# Work to be completed
When the line containing "Where should I click to: Open axis" is found in the data below, copy it and each line after it through the line containing "Task: Open the Transport Mode dropdown", exactly and with no others.

# Saved entries
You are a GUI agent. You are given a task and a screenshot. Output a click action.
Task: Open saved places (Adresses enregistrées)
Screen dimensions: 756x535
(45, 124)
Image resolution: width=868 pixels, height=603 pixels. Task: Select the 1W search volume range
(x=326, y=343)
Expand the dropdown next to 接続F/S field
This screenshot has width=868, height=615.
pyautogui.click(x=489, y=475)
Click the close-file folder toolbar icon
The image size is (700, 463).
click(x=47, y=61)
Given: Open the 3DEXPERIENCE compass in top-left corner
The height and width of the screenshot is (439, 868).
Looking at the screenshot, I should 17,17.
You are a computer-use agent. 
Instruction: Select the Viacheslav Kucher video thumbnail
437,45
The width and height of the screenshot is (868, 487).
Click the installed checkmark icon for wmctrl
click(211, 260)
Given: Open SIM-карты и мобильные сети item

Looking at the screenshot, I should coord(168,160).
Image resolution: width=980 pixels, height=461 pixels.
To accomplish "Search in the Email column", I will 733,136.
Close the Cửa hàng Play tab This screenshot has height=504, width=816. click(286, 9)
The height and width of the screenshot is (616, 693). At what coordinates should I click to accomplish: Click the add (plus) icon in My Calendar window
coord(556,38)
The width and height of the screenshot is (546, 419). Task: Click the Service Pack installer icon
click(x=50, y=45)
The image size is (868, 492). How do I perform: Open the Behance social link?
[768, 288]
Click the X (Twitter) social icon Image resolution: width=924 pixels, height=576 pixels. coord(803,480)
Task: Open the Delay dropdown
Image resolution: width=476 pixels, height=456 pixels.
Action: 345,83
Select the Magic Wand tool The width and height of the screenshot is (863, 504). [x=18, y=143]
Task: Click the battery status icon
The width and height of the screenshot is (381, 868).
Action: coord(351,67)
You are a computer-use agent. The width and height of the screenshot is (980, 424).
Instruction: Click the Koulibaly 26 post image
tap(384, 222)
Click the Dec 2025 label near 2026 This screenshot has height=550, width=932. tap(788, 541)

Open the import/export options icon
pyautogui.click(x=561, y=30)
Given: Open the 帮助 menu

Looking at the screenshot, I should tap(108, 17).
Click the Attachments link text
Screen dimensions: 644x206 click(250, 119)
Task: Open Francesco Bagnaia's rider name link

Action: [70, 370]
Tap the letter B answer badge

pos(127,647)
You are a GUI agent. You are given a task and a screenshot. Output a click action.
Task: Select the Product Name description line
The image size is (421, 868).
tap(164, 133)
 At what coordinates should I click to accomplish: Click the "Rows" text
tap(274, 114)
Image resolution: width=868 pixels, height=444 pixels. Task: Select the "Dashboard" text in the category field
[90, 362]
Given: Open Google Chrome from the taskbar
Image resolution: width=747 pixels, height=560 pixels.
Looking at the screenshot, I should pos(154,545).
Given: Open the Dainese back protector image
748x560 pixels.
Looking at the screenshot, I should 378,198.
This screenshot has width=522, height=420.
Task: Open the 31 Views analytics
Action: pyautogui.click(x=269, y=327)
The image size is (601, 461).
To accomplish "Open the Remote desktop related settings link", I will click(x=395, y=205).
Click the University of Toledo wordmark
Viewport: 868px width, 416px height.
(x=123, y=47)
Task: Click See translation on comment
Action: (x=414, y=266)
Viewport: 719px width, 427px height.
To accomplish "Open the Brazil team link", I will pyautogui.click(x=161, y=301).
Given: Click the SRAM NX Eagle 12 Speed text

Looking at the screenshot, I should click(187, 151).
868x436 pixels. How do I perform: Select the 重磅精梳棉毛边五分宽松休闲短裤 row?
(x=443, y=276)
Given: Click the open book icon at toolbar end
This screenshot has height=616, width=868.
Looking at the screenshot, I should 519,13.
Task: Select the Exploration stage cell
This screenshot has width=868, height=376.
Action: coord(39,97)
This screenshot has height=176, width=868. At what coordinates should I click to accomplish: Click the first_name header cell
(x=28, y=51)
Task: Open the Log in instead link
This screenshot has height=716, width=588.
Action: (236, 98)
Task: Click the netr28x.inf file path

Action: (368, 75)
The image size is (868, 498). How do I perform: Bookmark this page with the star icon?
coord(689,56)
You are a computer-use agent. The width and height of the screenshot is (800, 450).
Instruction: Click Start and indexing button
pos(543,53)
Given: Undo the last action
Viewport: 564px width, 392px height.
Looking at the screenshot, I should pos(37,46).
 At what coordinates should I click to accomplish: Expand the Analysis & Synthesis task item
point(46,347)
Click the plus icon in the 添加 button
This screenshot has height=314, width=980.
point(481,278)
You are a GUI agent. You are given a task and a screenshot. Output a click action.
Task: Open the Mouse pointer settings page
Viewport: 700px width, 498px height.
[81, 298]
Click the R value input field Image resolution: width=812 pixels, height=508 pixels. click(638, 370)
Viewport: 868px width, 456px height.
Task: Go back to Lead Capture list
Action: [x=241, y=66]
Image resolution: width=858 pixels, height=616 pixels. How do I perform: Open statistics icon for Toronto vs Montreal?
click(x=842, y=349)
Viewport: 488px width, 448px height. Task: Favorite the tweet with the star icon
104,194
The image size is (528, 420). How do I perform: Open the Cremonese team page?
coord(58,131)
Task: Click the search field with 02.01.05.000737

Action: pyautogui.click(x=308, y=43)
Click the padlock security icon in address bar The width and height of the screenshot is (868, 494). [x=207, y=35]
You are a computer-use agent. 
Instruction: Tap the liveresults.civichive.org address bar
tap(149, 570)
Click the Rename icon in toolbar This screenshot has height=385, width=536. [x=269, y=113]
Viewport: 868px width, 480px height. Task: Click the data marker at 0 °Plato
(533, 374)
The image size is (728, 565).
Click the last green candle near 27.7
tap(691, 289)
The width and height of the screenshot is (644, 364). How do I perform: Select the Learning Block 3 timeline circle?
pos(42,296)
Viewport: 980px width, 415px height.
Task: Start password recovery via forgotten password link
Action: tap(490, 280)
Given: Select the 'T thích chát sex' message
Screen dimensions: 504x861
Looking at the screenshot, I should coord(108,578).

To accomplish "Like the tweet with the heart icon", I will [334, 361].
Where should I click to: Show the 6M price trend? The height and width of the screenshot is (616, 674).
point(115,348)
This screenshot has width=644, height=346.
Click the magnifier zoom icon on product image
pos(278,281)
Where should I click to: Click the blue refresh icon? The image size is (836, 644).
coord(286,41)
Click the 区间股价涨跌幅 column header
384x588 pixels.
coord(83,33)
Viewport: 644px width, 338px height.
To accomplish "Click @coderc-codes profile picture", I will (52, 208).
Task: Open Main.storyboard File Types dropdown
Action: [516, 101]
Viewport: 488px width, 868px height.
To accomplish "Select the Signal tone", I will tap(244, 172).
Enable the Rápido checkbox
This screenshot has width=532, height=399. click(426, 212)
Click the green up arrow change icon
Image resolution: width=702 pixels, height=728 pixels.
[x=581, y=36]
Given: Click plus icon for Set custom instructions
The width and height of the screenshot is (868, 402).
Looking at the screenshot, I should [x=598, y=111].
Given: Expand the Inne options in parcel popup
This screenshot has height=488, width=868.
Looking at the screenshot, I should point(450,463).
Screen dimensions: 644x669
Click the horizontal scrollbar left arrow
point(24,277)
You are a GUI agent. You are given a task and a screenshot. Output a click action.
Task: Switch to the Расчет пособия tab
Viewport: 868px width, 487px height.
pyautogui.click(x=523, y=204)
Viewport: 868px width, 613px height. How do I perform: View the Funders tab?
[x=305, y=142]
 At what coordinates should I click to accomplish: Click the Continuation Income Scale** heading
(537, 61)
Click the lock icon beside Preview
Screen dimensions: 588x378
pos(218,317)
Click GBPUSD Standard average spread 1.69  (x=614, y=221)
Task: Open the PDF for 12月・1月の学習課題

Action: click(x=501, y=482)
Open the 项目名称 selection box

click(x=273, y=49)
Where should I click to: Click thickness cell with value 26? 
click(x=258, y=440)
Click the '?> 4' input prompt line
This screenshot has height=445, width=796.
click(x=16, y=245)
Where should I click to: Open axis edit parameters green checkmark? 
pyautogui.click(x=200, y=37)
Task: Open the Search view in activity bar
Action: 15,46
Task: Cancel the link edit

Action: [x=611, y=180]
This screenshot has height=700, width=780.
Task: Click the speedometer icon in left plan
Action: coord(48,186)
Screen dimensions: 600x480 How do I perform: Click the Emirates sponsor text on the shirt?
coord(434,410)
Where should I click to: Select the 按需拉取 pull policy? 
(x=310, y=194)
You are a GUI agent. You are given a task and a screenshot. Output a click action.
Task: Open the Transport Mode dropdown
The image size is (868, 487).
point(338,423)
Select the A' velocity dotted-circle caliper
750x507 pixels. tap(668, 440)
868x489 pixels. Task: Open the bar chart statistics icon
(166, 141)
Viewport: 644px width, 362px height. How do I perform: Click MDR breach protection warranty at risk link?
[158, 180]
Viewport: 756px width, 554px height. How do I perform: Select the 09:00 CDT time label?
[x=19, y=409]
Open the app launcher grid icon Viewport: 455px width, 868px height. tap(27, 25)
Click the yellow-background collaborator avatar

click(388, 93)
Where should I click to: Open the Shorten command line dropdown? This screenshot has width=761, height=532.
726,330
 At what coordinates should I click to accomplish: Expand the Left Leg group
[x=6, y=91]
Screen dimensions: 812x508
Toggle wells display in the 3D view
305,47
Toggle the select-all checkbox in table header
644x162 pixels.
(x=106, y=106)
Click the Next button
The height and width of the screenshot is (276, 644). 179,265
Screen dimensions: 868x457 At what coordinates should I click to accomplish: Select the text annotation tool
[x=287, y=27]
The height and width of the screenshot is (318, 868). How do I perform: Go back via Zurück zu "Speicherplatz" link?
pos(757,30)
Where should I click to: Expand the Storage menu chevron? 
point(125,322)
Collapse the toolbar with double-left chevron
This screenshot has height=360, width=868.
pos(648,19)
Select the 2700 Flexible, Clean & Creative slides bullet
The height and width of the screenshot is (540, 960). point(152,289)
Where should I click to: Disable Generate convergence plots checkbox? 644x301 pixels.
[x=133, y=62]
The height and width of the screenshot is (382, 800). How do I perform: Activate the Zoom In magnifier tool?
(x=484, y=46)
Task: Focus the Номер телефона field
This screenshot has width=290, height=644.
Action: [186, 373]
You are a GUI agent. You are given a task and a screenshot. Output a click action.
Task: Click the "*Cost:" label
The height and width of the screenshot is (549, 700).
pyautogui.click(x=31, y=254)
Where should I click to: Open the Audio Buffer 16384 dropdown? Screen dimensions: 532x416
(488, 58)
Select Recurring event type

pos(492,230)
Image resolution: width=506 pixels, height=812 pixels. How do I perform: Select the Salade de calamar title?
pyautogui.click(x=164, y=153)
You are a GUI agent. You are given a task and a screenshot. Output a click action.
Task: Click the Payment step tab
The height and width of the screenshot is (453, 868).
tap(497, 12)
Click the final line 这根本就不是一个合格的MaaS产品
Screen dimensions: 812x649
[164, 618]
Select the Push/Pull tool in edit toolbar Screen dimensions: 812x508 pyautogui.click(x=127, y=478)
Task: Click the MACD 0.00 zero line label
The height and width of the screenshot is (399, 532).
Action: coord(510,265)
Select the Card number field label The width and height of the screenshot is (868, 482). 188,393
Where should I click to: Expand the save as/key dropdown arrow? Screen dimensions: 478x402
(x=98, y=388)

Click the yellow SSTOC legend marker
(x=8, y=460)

# Result for this exercise
Where should I click to: Open axis edit parameters green checkmark? 
pyautogui.click(x=200, y=37)
Task: Open the Search view in activity bar
Action: 15,46
Task: Cancel the link edit

Action: [x=611, y=180]
This screenshot has height=700, width=780.
Task: Click the speedometer icon in left plan
Action: coord(48,186)
Screen dimensions: 600x480 How do I perform: Click the Emirates sponsor text on the shirt?
coord(434,410)
Where should I click to: Select the 按需拉取 pull policy? 
(x=310, y=194)
You are a GUI agent. You are given a task and a screenshot. Output a click action.
Task: Open the Transport Mode dropdown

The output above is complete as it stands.